-- begin Page excerpt --

The queue_work() API guarantees that the work item will be
dispatched. A lot of kernel subsystems would be in a world of pain
if that guarantee was broken somehow.

So I don't agree that NFSD needs to do anything special here when
queue_work() returns true.

The only reason I can think of that queue_work() might return false
is if NFSD hands it a work item that is already queued. That would
be a bug in NFSD.


> > Either way, if NFSD can manage to reliably detect when the CB RPC
> > has not even been scheduled, then that gives us a fully dependable
> > guarantee.
> 
> Once the async CB RPC was passed to the RPC layer via rpc_run_task,
> I can't see any sure way to know when the RPC task will be picked up
> and run. Until the RPC task is run, the RPC time out mechanism is not
> in play. To handle this condition, I think a timeout mechanism is
> needed at the NFSD layer, any other options?

The only reason you think a timeout is needed is because you want
the nfsd thread to wait for the reply. That's just not how NFSD
handles NFSv4 callbacks.

The current architecture is that NFSD queues the callback and then
replies NFS4ERR_DELAY. That nfsd thread is then free to pick up
other work, including handling the client's retry.

It doesn't matter how long it takes for the callback work item to go
from the work queue down to the RPC layer, as long as a subsequent
server shutdown does not hang. Either the client will reply to the
callback, or the server will see that there was no response and
revoke the delegation.

-- end Page excerpt --

What needs to be done
Proceed with the discussion of NFSD callback handling, picking up right after its last sentence. The material that follows is taken from a separate source and has no connection to the text about NFSD callbacks.

-- begin Dataset content --

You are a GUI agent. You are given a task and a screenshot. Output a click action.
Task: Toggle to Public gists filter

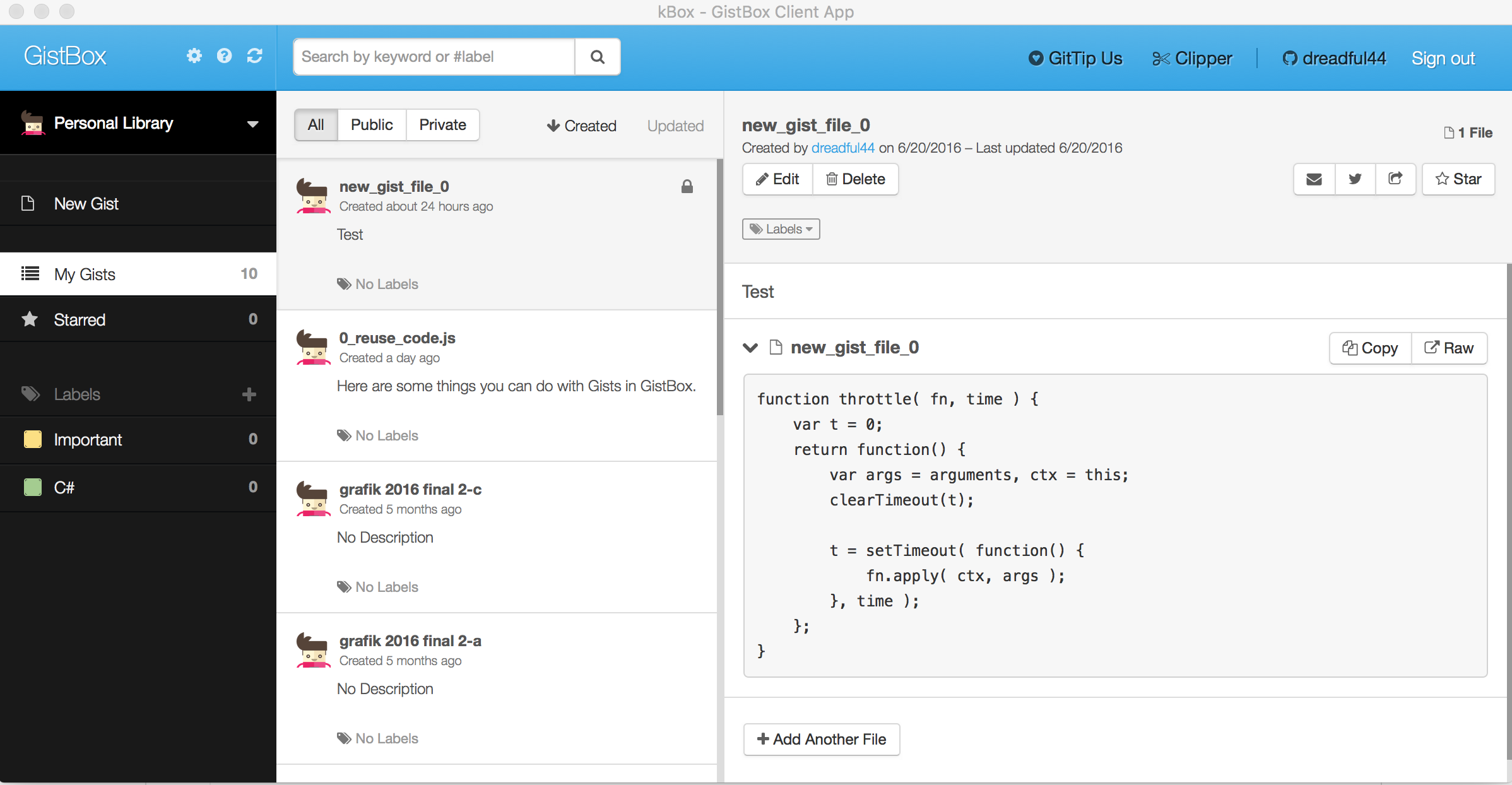372,124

-- end Dataset content --

Answer to this problem
(Note that we have nfsd_wait_for_delegreturn() now: it does wait
uninterruptibly in an nfsd thread context, but only for 30
milliseconds. The point of this is to give a well-behaved client
a chance to respond without returning NFS4ERR_DELAY -- if the
client doesn't respond, then it falls back to the architecture
outlined above.)


> > > Also, the intention of the wait_on_bit is to avoid sending the
> > > conflict client the NFS4ERR_DELAY if everything works properly
> > > which is the normal case.
> > > 
> > > So I think this can be done but it would make the code a bit
> > > complicate and we loose the optimization of avoiding the
> > > NFS4ERR_DELAY.
> > I'm not excited about handling this via DELAY either. There's a
> > good chance there is another way to deal with this sanely.
> > 
> > I'm inclined to revert CB_GETATTR support until it is demonstrated
> > to be working reliably. The current mechanism has already shown to
> > be prone to a hard hang that blocks server shutdown, and it's not
> > even in the wild yet.
> 
> If I understand the problem correctly, this hard hang issue is due to
> the work item being stuck at the workqueue which the current code does
> not take into account.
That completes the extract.